DJI Smart Battery Maintenance and Daily Use
DJI pioneered the Smart Battery System, significantly reducing the daily battery maintenance required by drone pilots. Although called a Smart Battery, the energy storage method and materials remain unchanged. Therefore, we cannot completely rely on Smart Batteries and neglect battery maintenance. DJI Smart Battery maintenance includes the following points:
Setting the automatic battery discharge time in DJIGo
Setting path: DJIGo---Enter the aircraft interface General Settings---Smart Battery Settings Advanced Settings You will see the following interface. I selected 5 days self-discharge, but you can freely set it from 1 to 10 days according to your flight frequency.
Label each battery
For drone pilots with multiple batteries, numbering the batteries is very important, even though smart batteries don't require checking the battery level on the drone. Numbering them makes it easier to manage multiple batteries; I simply number them according to the order I purchased them.
Battery storage
Smart batteries release heat during self-discharge, and although lithium-ion batteries are now very mature, there is still a chance of spontaneous combustion. In dry air, I usually place the battery in a well-ventilated place away from direct sunlight and flammable materials (to prevent spontaneous combustion from causing greater damage).
Storage requirements:
Storage temperature: -20°C to 45°C for storage periods less than 3 months.

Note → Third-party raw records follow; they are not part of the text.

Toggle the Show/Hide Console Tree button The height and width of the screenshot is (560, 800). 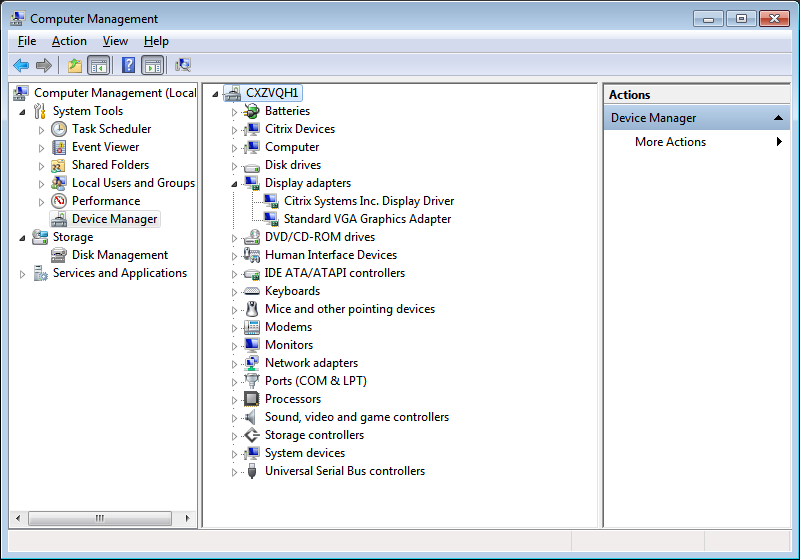(x=98, y=65)
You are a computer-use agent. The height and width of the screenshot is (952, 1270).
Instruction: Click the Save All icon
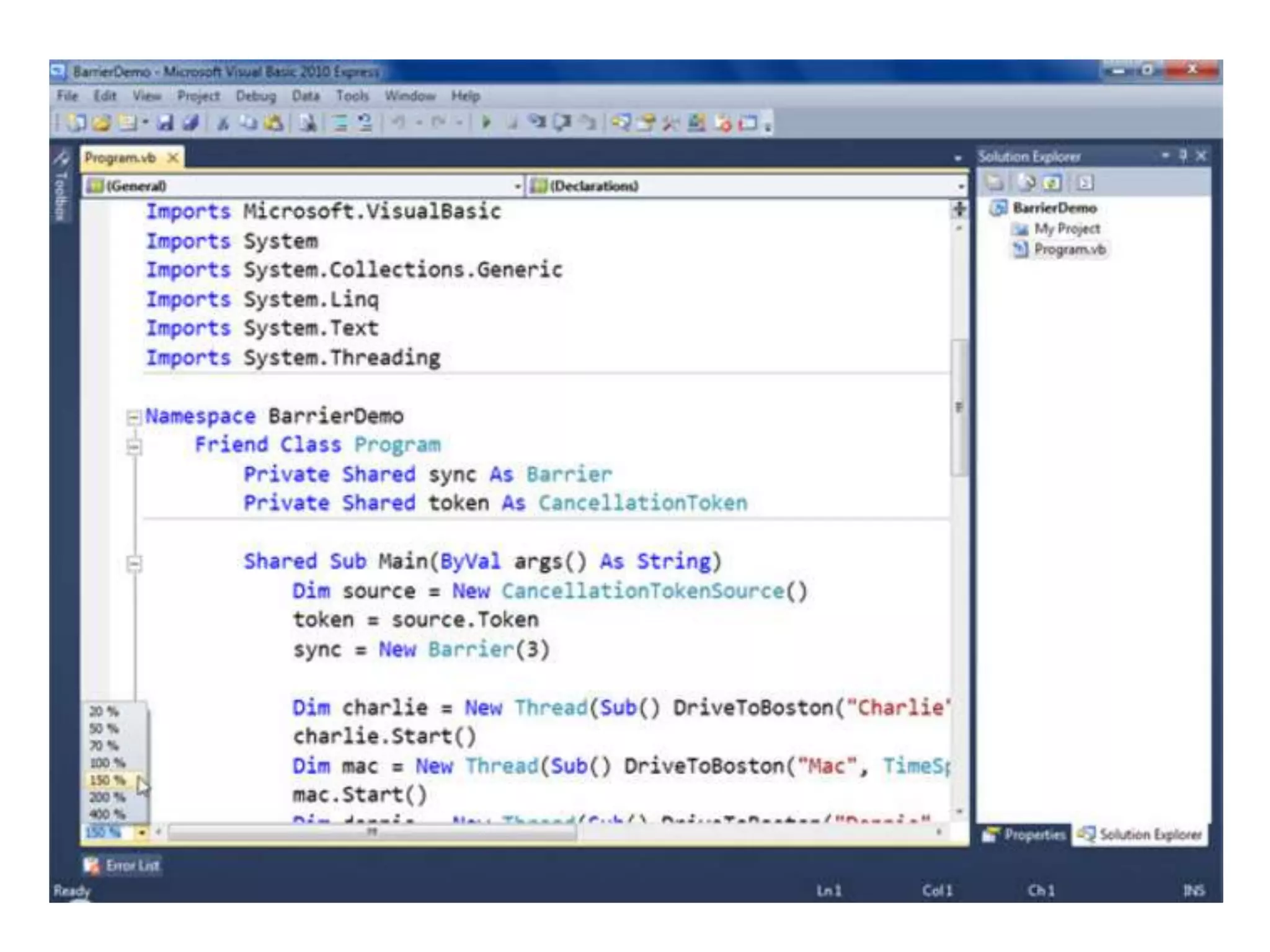click(191, 123)
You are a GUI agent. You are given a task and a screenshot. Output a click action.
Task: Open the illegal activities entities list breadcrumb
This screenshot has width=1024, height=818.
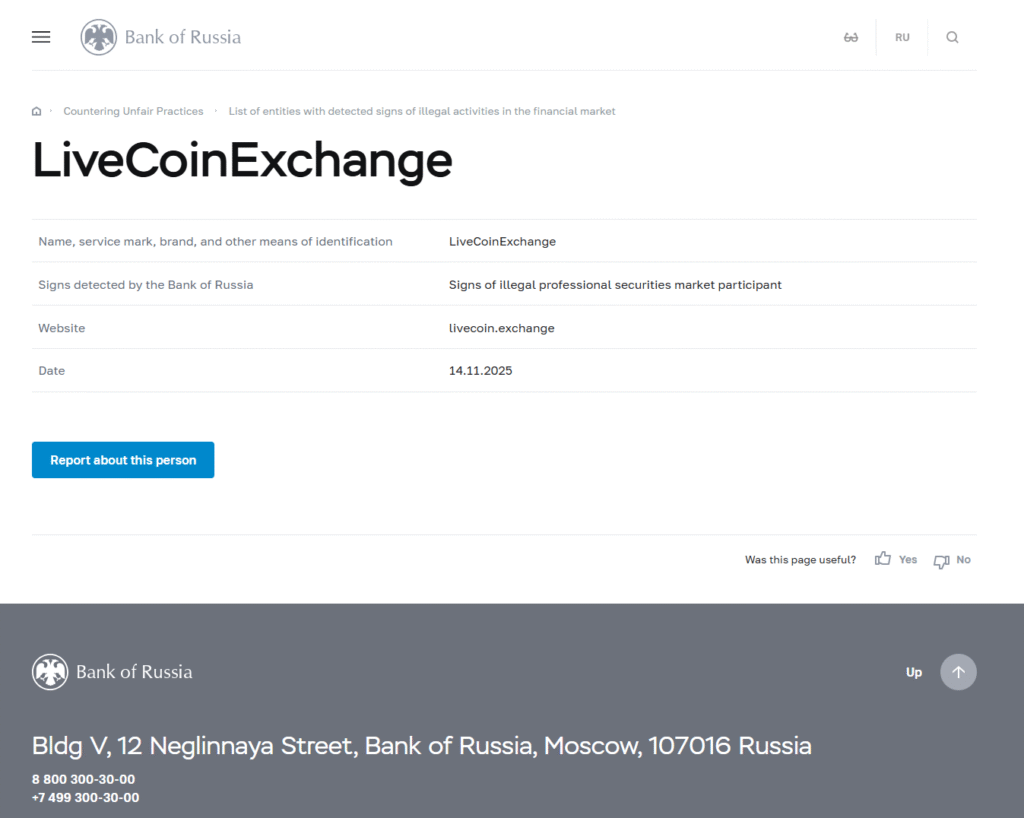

Storage time greater than 3 months: 22 to 28°C
Charging ambient temperature: 0 to 40°C
Battery charging and discharging
Smart batteries feature automatic power-off when fully charged and automatic discharge during storage, saving considerable hassle. However, since the battery material remains unchanged, manual full charge and discharge cycles are still required to calibrate the battery's charge level. It is recommended to perform a full charge and discharge cycle of 10-20 times, allowing the battery to cool down before fully charging it (remember not to completely discharge the battery and then leave it unused, as this will damage the battery cells). A fully charged battery at 80% after discharge can be stored for extended periods.
Daily usage precautions for smart batteries
Before each flight, check the battery level and try to take off with a full charge. Estimate the wind speed at your flight path before takeoff, as wind strength directly affects aircraft power. Stronger winds will cause the aircraft to generate additional power to counteract the wind, leading to faster battery consumption. High-G maneuvers, rapid ascents and descents, or extremely high speeds will all accelerate battery drain; don't blindly trust the battery's power indicator. When flying in high-altitude areas, near lakes, or in mountainous regions, plan your battery usage according to your flight route; relying solely on the battery's return-to-home indicator may be too late. Finally, I wish you all a smooth and safe flight!